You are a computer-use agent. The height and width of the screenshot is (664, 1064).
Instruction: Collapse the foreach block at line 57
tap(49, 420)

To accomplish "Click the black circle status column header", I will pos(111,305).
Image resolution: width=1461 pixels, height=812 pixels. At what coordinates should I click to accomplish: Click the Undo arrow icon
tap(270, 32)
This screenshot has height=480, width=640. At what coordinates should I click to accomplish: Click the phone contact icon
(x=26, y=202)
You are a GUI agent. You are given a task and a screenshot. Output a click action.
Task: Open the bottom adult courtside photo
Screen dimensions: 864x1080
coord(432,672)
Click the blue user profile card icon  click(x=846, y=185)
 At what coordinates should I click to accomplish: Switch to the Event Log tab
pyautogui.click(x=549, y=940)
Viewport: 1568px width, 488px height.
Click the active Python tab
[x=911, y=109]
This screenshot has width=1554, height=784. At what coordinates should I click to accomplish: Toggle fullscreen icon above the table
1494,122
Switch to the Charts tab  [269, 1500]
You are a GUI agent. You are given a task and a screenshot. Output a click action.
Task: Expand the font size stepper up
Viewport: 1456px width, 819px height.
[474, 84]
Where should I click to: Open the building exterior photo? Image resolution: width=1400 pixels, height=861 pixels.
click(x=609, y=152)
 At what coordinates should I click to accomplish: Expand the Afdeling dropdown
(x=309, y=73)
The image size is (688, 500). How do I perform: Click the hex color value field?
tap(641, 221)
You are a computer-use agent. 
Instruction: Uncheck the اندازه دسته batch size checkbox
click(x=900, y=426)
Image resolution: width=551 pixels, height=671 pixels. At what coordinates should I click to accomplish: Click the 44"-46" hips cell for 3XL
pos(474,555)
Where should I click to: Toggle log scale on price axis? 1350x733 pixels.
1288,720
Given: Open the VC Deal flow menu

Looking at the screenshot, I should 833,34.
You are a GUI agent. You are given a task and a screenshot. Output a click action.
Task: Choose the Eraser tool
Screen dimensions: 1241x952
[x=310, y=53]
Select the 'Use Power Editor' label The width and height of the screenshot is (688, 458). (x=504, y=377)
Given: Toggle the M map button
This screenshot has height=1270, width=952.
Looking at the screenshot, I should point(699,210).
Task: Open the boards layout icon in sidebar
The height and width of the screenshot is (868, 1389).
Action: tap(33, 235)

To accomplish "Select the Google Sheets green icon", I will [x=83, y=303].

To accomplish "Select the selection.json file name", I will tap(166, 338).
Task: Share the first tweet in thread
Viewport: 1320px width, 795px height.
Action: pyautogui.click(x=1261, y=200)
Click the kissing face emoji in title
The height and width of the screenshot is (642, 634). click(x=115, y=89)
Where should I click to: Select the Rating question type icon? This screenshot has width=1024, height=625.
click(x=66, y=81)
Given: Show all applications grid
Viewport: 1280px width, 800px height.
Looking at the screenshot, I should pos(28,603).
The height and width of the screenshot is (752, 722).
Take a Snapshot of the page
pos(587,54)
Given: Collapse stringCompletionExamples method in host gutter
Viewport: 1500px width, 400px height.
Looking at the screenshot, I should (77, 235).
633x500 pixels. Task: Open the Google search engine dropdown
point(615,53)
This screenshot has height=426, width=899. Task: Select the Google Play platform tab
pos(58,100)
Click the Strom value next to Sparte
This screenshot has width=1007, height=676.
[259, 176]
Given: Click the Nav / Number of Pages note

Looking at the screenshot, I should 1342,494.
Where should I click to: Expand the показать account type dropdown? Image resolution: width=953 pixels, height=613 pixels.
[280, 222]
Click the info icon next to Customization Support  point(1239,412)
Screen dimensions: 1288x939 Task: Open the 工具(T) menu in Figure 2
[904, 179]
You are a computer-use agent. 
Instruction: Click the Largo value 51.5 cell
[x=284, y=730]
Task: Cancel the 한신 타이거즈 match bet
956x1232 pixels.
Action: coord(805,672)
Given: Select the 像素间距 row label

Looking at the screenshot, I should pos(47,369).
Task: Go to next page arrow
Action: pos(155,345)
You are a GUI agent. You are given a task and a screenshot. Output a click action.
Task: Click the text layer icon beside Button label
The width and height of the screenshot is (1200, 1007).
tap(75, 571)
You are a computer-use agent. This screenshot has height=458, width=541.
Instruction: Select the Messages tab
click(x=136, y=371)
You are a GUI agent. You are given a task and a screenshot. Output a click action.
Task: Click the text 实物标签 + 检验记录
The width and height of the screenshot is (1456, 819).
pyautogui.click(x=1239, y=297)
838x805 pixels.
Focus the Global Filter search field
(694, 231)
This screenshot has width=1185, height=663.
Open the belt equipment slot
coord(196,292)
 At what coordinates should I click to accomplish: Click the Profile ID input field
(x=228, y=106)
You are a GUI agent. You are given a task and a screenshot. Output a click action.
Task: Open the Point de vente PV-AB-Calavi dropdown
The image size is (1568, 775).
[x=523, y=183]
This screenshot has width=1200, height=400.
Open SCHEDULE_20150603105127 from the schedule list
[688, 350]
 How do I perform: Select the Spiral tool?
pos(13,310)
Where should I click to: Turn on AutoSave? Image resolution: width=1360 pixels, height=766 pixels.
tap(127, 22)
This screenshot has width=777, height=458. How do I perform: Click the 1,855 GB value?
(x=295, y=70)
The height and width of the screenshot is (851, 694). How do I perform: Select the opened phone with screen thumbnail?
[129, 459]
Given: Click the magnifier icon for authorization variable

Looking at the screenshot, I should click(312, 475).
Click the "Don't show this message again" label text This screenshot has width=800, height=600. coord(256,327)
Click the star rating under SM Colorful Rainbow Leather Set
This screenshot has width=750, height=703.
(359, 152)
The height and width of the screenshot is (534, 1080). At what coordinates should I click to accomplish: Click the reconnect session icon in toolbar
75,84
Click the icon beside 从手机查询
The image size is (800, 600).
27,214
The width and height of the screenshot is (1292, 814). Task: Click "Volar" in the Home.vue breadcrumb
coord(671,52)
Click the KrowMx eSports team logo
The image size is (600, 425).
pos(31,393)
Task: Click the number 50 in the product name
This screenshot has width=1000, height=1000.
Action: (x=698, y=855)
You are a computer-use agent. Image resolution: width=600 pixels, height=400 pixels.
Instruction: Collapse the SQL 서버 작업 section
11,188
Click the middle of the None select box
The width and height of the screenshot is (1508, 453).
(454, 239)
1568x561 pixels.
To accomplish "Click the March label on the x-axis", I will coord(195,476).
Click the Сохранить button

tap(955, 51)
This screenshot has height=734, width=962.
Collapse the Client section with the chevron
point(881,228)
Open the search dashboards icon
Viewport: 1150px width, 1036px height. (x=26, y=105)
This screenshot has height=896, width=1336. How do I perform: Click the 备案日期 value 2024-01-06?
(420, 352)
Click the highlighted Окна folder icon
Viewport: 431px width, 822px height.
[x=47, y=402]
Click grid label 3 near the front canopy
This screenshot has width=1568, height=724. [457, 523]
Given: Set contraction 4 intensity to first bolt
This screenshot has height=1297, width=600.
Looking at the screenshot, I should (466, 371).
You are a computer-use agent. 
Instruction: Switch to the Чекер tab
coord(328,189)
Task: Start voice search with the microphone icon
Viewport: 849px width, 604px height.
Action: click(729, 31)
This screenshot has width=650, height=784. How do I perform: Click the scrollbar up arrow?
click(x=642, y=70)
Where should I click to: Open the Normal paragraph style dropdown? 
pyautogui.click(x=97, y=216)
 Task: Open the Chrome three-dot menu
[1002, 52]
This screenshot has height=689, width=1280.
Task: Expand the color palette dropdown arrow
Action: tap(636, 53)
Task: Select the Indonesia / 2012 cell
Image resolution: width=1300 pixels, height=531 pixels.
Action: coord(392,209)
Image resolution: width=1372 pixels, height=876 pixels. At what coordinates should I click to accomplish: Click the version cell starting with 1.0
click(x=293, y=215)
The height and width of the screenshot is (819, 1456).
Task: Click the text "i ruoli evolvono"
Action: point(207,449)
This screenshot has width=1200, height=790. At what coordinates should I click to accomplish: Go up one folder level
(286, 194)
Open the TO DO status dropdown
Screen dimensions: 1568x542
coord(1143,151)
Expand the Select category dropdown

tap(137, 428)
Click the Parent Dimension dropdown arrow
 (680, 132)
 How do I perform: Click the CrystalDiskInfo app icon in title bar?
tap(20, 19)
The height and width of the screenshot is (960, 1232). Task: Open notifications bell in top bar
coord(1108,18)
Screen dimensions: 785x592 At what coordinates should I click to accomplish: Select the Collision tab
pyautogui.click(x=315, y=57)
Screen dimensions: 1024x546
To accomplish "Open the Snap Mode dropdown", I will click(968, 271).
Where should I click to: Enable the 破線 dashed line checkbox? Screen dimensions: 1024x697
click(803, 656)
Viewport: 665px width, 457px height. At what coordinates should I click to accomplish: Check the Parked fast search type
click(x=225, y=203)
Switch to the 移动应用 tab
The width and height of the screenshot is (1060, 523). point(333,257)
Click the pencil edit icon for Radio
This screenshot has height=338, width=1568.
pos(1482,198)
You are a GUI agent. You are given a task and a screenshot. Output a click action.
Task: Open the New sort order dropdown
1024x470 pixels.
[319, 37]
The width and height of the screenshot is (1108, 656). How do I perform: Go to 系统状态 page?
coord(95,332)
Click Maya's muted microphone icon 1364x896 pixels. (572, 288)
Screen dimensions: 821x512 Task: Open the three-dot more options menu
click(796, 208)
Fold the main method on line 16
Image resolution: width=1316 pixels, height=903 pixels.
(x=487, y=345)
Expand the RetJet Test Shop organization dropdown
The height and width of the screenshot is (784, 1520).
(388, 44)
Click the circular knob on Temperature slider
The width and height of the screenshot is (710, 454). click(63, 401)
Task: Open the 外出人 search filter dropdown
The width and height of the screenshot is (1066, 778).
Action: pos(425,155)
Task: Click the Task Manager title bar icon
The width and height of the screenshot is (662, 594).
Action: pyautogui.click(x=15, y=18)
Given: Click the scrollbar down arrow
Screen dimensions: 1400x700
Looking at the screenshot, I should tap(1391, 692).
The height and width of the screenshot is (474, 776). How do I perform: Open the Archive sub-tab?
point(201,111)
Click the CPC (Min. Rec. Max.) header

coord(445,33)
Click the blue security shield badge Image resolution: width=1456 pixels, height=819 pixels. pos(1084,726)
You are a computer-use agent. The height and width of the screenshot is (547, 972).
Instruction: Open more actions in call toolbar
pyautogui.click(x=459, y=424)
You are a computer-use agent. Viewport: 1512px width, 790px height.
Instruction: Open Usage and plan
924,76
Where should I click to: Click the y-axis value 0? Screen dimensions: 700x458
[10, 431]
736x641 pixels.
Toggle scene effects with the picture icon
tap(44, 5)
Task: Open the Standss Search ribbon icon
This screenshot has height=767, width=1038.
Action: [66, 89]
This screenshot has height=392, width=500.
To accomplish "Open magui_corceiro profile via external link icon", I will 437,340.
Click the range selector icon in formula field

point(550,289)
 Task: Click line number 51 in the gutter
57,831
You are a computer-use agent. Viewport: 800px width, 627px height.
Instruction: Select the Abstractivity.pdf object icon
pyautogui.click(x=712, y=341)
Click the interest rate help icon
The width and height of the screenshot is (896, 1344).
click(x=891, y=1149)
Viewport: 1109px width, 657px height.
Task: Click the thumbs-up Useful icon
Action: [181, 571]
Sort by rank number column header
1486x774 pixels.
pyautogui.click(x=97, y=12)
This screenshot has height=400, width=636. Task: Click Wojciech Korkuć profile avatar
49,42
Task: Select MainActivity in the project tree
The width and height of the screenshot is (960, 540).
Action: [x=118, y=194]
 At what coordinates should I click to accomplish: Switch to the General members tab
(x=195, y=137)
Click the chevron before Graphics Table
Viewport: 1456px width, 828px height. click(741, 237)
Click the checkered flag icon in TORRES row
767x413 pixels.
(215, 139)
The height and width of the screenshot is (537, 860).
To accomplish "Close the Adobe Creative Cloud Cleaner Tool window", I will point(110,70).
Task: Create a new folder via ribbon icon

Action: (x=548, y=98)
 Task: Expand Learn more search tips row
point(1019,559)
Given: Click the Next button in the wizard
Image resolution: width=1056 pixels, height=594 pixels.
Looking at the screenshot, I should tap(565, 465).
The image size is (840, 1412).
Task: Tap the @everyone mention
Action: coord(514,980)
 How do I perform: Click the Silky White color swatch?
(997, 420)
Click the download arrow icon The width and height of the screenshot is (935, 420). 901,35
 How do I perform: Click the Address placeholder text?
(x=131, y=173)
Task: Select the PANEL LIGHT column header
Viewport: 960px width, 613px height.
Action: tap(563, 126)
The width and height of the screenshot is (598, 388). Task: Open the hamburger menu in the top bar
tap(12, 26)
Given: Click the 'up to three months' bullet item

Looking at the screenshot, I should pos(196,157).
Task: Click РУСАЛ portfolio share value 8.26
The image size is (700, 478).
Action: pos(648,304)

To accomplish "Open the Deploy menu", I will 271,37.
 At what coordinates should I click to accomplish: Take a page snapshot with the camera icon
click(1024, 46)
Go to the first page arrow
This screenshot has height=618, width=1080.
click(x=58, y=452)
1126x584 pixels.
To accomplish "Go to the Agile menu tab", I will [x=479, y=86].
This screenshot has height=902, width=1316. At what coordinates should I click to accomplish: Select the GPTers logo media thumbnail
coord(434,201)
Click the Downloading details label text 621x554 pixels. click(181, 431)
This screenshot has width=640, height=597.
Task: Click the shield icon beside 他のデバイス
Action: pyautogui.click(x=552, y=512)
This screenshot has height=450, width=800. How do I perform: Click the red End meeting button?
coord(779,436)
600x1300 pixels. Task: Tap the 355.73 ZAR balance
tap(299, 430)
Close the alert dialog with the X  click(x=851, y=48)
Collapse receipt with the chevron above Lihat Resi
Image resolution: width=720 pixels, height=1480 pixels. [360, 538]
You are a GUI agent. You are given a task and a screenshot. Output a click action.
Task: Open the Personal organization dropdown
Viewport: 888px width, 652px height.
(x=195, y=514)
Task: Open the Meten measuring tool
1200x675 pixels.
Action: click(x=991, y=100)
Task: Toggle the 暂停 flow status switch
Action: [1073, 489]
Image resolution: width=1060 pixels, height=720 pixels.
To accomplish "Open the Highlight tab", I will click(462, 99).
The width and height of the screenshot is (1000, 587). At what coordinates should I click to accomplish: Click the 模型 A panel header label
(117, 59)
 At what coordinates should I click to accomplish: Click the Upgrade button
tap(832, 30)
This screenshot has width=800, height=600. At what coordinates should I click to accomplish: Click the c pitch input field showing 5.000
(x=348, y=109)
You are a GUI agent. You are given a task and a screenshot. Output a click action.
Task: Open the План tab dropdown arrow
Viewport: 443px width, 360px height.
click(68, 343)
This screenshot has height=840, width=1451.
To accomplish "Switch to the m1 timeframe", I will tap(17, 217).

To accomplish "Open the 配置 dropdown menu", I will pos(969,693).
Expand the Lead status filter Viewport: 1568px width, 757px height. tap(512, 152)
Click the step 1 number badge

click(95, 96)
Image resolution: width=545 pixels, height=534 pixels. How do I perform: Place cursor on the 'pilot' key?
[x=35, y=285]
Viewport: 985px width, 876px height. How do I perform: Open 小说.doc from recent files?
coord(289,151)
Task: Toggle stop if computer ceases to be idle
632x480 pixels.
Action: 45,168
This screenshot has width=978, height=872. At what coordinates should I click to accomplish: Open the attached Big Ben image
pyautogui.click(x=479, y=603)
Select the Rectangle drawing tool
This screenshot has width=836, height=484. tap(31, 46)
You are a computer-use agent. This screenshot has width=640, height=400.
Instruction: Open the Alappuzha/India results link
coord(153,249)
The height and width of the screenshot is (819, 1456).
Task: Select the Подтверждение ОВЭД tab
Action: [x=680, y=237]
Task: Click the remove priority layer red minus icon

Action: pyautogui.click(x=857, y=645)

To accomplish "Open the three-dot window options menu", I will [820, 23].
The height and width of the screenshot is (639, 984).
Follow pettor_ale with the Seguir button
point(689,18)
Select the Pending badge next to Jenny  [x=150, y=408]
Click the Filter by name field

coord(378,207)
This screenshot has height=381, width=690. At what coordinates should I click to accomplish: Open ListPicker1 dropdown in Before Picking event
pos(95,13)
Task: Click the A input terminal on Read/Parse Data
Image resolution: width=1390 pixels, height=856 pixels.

### What you have to do
In the records above, the line with "Task: Toggle stop" marks the start and the line with "Task: Click the A" marks the end; copy that stretch exactly, both lines included, and nothing else.

### Response for this exercise
Task: Toggle stop if computer ceases to be idle
632x480 pixels.
Action: 45,168
This screenshot has width=978, height=872. At what coordinates should I click to accomplish: Open the attached Big Ben image
pyautogui.click(x=479, y=603)
Select the Rectangle drawing tool
This screenshot has width=836, height=484. tap(31, 46)
You are a computer-use agent. This screenshot has width=640, height=400.
Instruction: Open the Alappuzha/India results link
coord(153,249)
The height and width of the screenshot is (819, 1456).
Task: Select the Подтверждение ОВЭД tab
Action: [x=680, y=237]
Task: Click the remove priority layer red minus icon

Action: pyautogui.click(x=857, y=645)

To accomplish "Open the three-dot window options menu", I will [820, 23].
The height and width of the screenshot is (639, 984).
Follow pettor_ale with the Seguir button
point(689,18)
Select the Pending badge next to Jenny  [x=150, y=408]
Click the Filter by name field

coord(378,207)
This screenshot has height=381, width=690. At what coordinates should I click to accomplish: Open ListPicker1 dropdown in Before Picking event
pos(95,13)
Task: Click the A input terminal on Read/Parse Data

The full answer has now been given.